This doesn’t mean that there’s no such thing as maturing in faith, growing more fully in wisdom, discernment, authority and love. But in our tradition such growth is never about initiation into secret knowledge or practice, but the fruit of deeper and more generous participation in a truth to which all are given access and all are invited. The good news of God is proclaimed from the mountain tops, within earshot of the whole city of Jerusalem.
A further implication, then, is that this good news concerns the whole of our life in the world. In the Scriptures, it’s made known from the heavens – in the movements of the stars and the voices of angels, and through the whole earth – in the wilderness, by rivers and lakes and flocks of sheep, on mountains and up sycamore trees and in crowded places. God is present to us, God meets us in all the places we are, and invites us to be in those places differently, more freely, more attentively. This news is not esoteric, insider knowledge that takes us out of the world, but empowerment to live our daily lives in the light of a reality whose advent among us evokes gladness and rejoicing.

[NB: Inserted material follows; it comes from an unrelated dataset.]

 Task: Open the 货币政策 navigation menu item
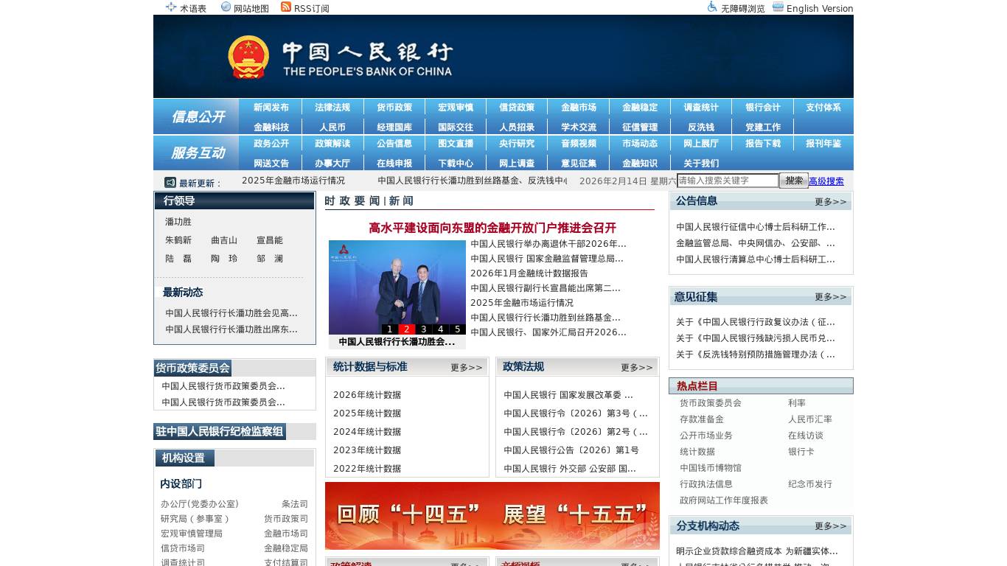click(394, 107)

And this brings us, finally, to the question of what this good news is news of. What content can we give this notion of God’s coming, God’s nearer presence, recognised in the life of Jesus?
Traditionally on the second Sunday in Advent we light the peace candle. A biblical scholar I knew used to complain that, in English, ‘peace’ can be a flaccid word – a pale notion which points more to an absence than a presence, the mere absence of war or conflict. Whereas, he insisted, the biblical concept of peace – shalom – is a rich and positive notion, with connotations of well-being, abundance, and justice. Isaiah speaks of the coming of God in just these terms: ‘he will feed his flock like a shepherd; he will gather the lambs in his arms, and carry them in his bosom, and gently lead those that are with young’ (Isa. 40.11). So also the angels who gave glad tidings of Jesus’ birth to Luke’s shepherds: ‘Glory be to God in the highest heaven, and on earth peace among those whom he favours’.
The good news is news of peace, shalom, the in-breaking of God’s blessing and healing and abundant life. It’s news we receive insofar as we learn to participate in who and how God is. This involves, as John the Baptist proclaims, repenting – turning away from what is not God, letting ourselves be led through the wilderness of our fears and lostness, so as to deepen our trust in the one who calls us on. It involves being baptized with the Holy Spirit – which is to say being open to receive the grace that only God can give, letting God in, having our patterns of thought and habits of heart transformed, our possibilities for action renewed.
The
good news of Jesus Christ, the Son of God is the strange and wondering
testimony that in and through his advent among us we are being given access in
a new and deeper way to the reality that leads from lack to fullness, from fear
to love, from alienation to peace – shalom. That’s evangelism I can get excited
about, glad tidings indeed!
[1] Bonnie Bowman Thurston, Preaching Mark (Minneapolis, MI: Fortress Press, 2002), Preaching Mark, pp. 14-15.